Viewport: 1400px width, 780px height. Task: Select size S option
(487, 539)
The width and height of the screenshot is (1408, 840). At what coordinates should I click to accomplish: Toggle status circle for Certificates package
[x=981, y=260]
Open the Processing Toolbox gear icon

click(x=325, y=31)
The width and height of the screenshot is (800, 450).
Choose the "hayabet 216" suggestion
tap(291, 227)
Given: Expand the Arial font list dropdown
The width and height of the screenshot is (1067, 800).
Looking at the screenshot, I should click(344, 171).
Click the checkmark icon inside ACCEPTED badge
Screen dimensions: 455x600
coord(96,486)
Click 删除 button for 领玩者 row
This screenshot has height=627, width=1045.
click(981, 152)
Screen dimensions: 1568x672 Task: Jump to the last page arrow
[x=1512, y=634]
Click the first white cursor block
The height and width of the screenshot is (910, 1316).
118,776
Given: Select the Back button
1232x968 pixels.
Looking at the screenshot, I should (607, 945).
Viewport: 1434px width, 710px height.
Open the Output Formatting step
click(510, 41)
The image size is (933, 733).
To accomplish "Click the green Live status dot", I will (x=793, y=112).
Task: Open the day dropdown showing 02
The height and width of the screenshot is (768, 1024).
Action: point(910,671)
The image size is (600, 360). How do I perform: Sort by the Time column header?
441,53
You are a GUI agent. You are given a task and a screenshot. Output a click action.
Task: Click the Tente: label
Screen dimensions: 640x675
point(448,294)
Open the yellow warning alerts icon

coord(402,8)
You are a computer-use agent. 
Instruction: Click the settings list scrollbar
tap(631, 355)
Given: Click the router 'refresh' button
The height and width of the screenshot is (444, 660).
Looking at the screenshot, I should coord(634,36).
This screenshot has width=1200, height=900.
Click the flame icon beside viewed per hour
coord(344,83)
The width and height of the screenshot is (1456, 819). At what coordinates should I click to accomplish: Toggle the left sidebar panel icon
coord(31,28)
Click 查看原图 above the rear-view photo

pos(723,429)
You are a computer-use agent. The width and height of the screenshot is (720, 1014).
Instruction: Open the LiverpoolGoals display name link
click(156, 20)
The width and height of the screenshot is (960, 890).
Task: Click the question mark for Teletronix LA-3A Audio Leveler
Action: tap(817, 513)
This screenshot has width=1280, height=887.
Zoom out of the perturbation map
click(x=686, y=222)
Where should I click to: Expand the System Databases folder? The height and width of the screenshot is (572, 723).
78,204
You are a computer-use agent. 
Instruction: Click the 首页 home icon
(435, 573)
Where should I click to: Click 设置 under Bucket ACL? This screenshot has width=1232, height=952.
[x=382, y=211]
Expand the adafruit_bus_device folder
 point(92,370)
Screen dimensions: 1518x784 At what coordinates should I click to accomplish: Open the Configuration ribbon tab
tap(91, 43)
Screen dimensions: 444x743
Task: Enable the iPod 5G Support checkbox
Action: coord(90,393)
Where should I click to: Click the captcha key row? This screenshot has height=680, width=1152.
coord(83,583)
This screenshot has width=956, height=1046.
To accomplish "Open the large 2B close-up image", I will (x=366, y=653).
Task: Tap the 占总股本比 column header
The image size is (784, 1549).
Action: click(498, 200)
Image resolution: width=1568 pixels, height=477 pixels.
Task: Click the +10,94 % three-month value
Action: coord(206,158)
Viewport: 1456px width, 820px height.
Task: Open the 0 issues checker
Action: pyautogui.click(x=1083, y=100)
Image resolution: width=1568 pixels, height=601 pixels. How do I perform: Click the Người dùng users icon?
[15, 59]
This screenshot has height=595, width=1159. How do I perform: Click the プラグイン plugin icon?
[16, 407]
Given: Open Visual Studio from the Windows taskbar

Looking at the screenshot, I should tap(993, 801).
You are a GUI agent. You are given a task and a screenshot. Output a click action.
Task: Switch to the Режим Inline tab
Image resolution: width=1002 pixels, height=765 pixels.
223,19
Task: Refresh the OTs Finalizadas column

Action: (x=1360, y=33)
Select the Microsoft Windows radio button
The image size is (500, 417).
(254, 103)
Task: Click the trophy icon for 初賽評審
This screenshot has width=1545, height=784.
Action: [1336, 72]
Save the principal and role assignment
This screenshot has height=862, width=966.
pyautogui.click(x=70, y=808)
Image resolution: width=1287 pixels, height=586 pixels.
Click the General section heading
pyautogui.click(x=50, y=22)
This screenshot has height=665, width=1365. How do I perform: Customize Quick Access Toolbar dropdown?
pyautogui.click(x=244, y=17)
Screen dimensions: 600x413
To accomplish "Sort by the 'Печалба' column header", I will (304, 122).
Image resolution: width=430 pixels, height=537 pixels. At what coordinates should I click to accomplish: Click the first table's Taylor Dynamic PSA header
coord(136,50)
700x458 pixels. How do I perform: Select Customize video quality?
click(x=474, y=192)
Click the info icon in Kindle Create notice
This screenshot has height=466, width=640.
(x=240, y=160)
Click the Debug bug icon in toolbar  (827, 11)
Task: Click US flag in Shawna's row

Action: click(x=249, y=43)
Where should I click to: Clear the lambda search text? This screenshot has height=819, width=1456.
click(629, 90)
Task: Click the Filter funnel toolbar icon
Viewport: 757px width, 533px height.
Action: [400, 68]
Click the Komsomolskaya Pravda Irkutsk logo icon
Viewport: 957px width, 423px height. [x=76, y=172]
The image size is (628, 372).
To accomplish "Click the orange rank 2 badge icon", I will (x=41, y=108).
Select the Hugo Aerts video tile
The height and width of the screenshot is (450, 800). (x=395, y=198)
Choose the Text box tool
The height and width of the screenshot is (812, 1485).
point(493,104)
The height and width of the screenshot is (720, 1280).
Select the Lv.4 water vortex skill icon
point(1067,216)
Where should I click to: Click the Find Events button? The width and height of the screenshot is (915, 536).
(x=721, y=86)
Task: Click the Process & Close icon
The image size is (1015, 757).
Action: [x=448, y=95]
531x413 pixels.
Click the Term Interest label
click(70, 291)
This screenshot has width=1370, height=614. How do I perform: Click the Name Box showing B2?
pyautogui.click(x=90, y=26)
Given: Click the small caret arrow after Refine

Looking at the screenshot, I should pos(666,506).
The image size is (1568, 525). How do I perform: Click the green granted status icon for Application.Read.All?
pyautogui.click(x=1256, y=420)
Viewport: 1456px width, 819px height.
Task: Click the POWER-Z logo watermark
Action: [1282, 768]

□ □ □ □ □

Duplicate everything in the listing from the line containing "Task: Refresh the OTs Finalizadas column" down to the line containing "(x=721, y=86)", both of those lines included.

Task: Refresh the OTs Finalizadas column

Action: (x=1360, y=33)
Select the Microsoft Windows radio button
The image size is (500, 417).
(254, 103)
Task: Click the trophy icon for 初賽評審
This screenshot has width=1545, height=784.
Action: [1336, 72]
Save the principal and role assignment
This screenshot has height=862, width=966.
pyautogui.click(x=70, y=808)
Image resolution: width=1287 pixels, height=586 pixels.
Click the General section heading
pyautogui.click(x=50, y=22)
This screenshot has height=665, width=1365. How do I perform: Customize Quick Access Toolbar dropdown?
pyautogui.click(x=244, y=17)
Screen dimensions: 600x413
To accomplish "Sort by the 'Печалба' column header", I will (304, 122).
Image resolution: width=430 pixels, height=537 pixels. At what coordinates should I click to accomplish: Click the first table's Taylor Dynamic PSA header
coord(136,50)
700x458 pixels. How do I perform: Select Customize video quality?
click(x=474, y=192)
Click the info icon in Kindle Create notice
This screenshot has height=466, width=640.
(x=240, y=160)
Click the Debug bug icon in toolbar  (827, 11)
Task: Click US flag in Shawna's row

Action: click(x=249, y=43)
Where should I click to: Clear the lambda search text? This screenshot has height=819, width=1456.
click(629, 90)
Task: Click the Filter funnel toolbar icon
Viewport: 757px width, 533px height.
Action: [400, 68]
Click the Komsomolskaya Pravda Irkutsk logo icon
Viewport: 957px width, 423px height. [x=76, y=172]
The image size is (628, 372).
To accomplish "Click the orange rank 2 badge icon", I will (x=41, y=108).
Select the Hugo Aerts video tile
The height and width of the screenshot is (450, 800). (x=395, y=198)
Choose the Text box tool
The height and width of the screenshot is (812, 1485).
point(493,104)
The height and width of the screenshot is (720, 1280).
Select the Lv.4 water vortex skill icon
point(1067,216)
Where should I click to: Click the Find Events button? The width and height of the screenshot is (915, 536).
(x=721, y=86)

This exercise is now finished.